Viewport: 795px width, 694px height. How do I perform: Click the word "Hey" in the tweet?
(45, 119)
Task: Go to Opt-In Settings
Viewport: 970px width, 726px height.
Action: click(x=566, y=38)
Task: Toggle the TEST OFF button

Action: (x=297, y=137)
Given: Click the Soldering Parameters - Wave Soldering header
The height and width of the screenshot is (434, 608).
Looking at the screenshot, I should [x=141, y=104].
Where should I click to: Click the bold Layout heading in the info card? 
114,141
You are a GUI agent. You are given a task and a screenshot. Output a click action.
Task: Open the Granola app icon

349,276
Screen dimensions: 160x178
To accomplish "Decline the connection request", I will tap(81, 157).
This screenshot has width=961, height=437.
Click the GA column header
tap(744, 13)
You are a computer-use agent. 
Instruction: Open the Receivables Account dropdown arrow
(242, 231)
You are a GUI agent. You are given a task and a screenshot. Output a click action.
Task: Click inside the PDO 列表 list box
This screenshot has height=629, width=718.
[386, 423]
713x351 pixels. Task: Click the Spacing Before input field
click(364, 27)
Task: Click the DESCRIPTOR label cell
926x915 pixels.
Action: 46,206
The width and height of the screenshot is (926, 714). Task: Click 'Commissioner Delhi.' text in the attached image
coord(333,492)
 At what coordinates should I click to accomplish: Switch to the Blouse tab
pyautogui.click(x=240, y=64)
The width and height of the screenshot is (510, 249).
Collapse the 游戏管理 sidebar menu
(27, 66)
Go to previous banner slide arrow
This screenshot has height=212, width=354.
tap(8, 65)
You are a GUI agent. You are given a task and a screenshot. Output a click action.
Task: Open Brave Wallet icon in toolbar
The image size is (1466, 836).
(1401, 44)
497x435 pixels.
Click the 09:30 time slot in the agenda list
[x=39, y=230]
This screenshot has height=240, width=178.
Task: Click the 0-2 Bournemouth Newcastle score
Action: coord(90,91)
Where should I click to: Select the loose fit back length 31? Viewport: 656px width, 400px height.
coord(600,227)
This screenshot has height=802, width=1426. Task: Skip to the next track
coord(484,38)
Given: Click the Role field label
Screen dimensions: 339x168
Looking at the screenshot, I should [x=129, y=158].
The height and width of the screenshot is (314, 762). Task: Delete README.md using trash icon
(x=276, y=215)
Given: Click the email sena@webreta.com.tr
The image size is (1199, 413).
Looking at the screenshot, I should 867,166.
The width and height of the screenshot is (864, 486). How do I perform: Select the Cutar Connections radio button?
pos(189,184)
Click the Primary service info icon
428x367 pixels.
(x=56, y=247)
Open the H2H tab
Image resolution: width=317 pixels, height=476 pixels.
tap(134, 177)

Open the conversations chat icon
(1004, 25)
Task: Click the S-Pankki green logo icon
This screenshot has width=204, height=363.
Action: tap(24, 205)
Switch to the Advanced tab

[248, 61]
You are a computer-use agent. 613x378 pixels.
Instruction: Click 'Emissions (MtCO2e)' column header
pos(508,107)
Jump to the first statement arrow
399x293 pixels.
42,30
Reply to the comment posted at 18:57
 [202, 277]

#### About this exercise
Transcribe all of the data exactly, leaving no line out.

#### Task answer
Viewport: 795px width, 694px height. How do I perform: Click the word "Hey" in the tweet?
(45, 119)
Task: Go to Opt-In Settings
Viewport: 970px width, 726px height.
Action: click(x=566, y=38)
Task: Toggle the TEST OFF button

Action: (x=297, y=137)
Given: Click the Soldering Parameters - Wave Soldering header
The height and width of the screenshot is (434, 608).
Looking at the screenshot, I should [x=141, y=104].
Where should I click to: Click the bold Layout heading in the info card? 
114,141
You are a GUI agent. You are given a task and a screenshot. Output a click action.
Task: Open the Granola app icon

349,276
Screen dimensions: 160x178
To accomplish "Decline the connection request", I will tap(81, 157).
This screenshot has width=961, height=437.
Click the GA column header
tap(744, 13)
You are a computer-use agent. 
Instruction: Open the Receivables Account dropdown arrow
(242, 231)
You are a GUI agent. You are given a task and a screenshot. Output a click action.
Task: Click inside the PDO 列表 list box
This screenshot has height=629, width=718.
[386, 423]
713x351 pixels. Task: Click the Spacing Before input field
click(364, 27)
Task: Click the DESCRIPTOR label cell
926x915 pixels.
Action: 46,206
The width and height of the screenshot is (926, 714). Task: Click 'Commissioner Delhi.' text in the attached image
coord(333,492)
 At what coordinates should I click to accomplish: Switch to the Blouse tab
pyautogui.click(x=240, y=64)
The width and height of the screenshot is (510, 249).
Collapse the 游戏管理 sidebar menu
(27, 66)
Go to previous banner slide arrow
This screenshot has height=212, width=354.
tap(8, 65)
You are a GUI agent. You are given a task and a screenshot. Output a click action.
Task: Open Brave Wallet icon in toolbar
The image size is (1466, 836).
(1401, 44)
497x435 pixels.
Click the 09:30 time slot in the agenda list
[x=39, y=230]
This screenshot has height=240, width=178.
Task: Click the 0-2 Bournemouth Newcastle score
Action: coord(90,91)
Where should I click to: Select the loose fit back length 31? Viewport: 656px width, 400px height.
coord(600,227)
This screenshot has height=802, width=1426. Task: Skip to the next track
coord(484,38)
Given: Click the Role field label
Screen dimensions: 339x168
Looking at the screenshot, I should [x=129, y=158].
The height and width of the screenshot is (314, 762). Task: Delete README.md using trash icon
(x=276, y=215)
Given: Click the email sena@webreta.com.tr
The image size is (1199, 413).
Looking at the screenshot, I should 867,166.
The width and height of the screenshot is (864, 486). How do I perform: Select the Cutar Connections radio button?
pos(189,184)
Click the Primary service info icon
428x367 pixels.
(x=56, y=247)
Open the H2H tab
Image resolution: width=317 pixels, height=476 pixels.
tap(134, 177)

Open the conversations chat icon
(1004, 25)
Task: Click the S-Pankki green logo icon
This screenshot has width=204, height=363.
Action: tap(24, 205)
Switch to the Advanced tab

[248, 61]
You are a computer-use agent. 613x378 pixels.
Instruction: Click 'Emissions (MtCO2e)' column header
pos(508,107)
Jump to the first statement arrow
399x293 pixels.
42,30
Reply to the comment posted at 18:57
 [202, 277]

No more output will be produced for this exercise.